• WHAT THE TASK ASKS:
The word to look for is "agent". Report every line of the entries below that has it.

• DATA SECTION:
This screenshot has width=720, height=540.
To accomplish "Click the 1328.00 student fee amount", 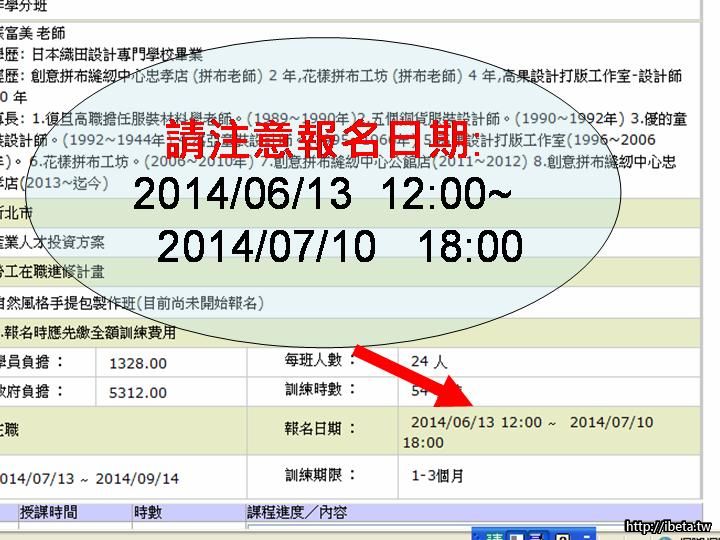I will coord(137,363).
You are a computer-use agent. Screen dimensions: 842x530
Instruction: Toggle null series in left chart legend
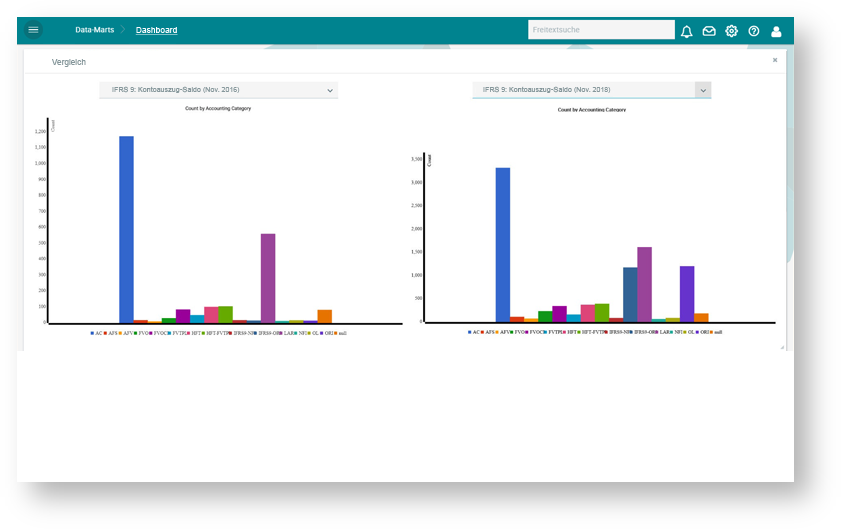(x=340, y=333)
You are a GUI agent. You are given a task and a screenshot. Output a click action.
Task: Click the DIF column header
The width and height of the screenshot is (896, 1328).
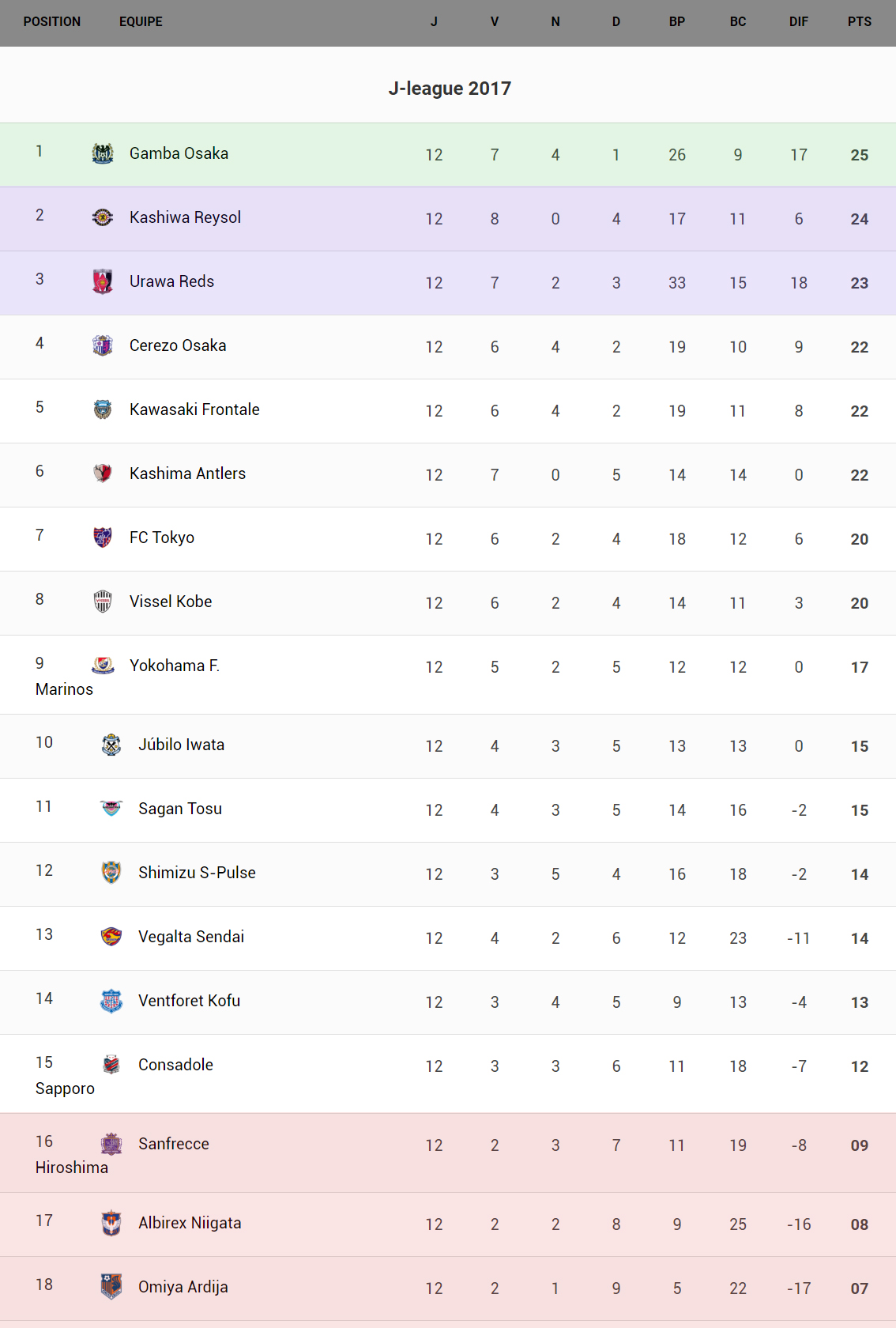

---

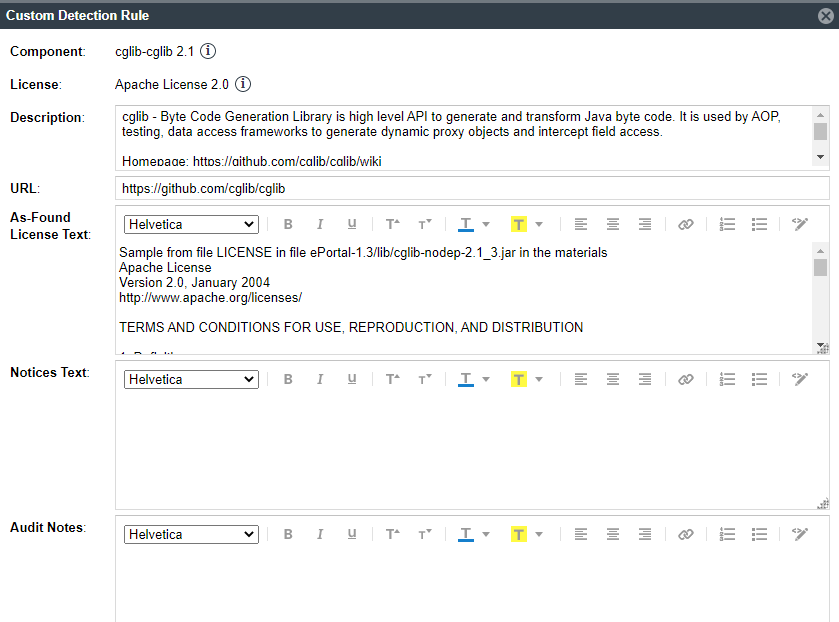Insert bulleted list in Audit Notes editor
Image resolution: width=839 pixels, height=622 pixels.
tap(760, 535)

• THE ANSWER:
You are a computer-use agent. Screen dimensions: 842x530
You are a GUI agent. You are given a task and a screenshot. Output a click action.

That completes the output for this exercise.